ABSTRACT

The bone tissue is a live regenerating and adapting tissue. During life the bone tissue continuously experience reinforce and resorption phenomenon, adapting the internal microstructure and the external shape to the surrounding stress conditions [1]. The first to suggest that there was a direct relation between the bone micro microstructure and the applied external mechanical load was Julius Wolff. The Wolff’s Law [2] established that trabecular (or cancellous) bone tends to be aligned with the principal stress directions.
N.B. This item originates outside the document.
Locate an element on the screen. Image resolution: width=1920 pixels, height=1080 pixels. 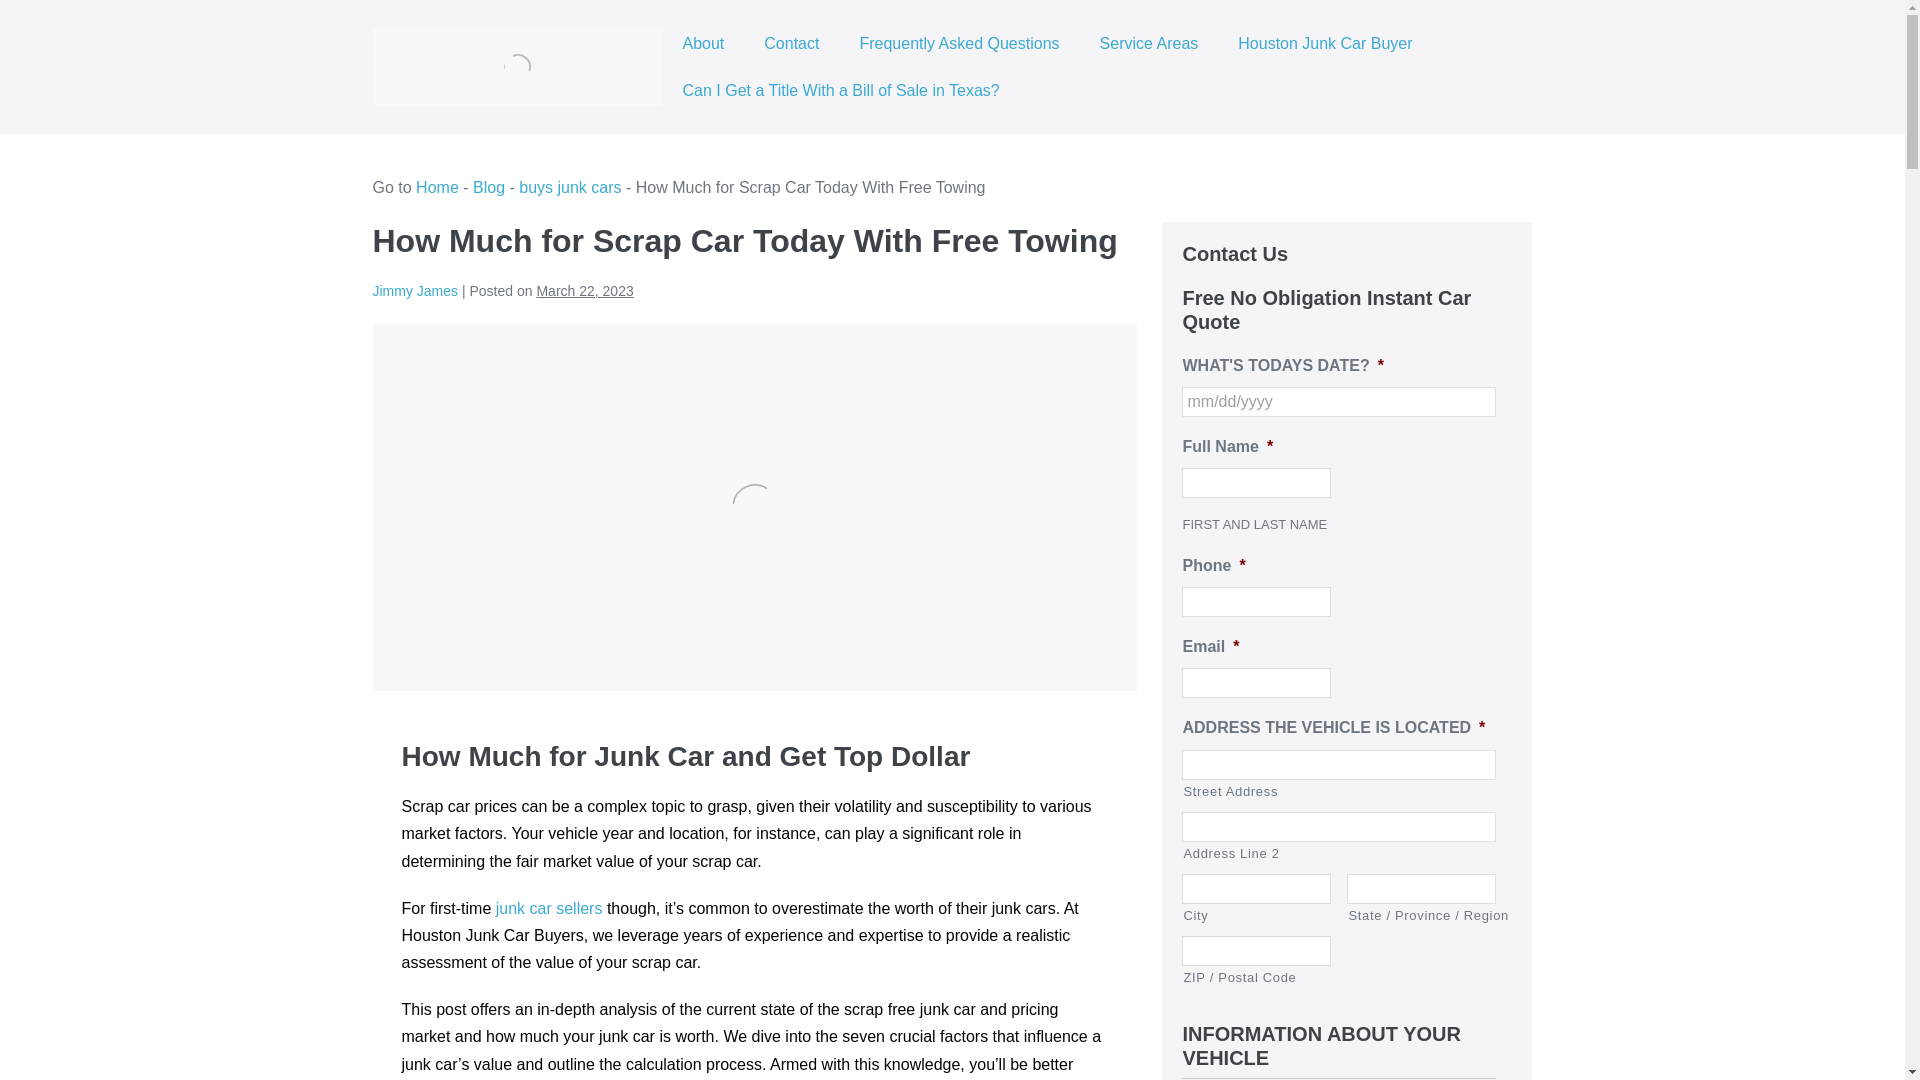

In the attempt to write new mathematical laws that explain the bone remodelling mechanism many other models have been developed. The “Theory of Adaptive Elasticity” [3] was probably the first complete consistent model, in which the authors assumed that strain controls the variation of bone apparent density, which is defined as mass per bulk volume of porous tissue, and consequently the bone elastic properties. Many further isotropic models have follow [4-6]. Initially these models developed for predicting trabecular architecture were based on the hypothesis that cancellous bone is a self-optimizing biological material seeking to maximize its own structural design [4, 7, 8]. The relationship between the bone mass and the local strain values in the bone tissue was obtained by minimizing the local strain-energy density (SDE), the objective remodelling function. More recently others have developed anisotropic models [9, 10], which are more close to reality as have been widely observed and measured experimentally [11, 12].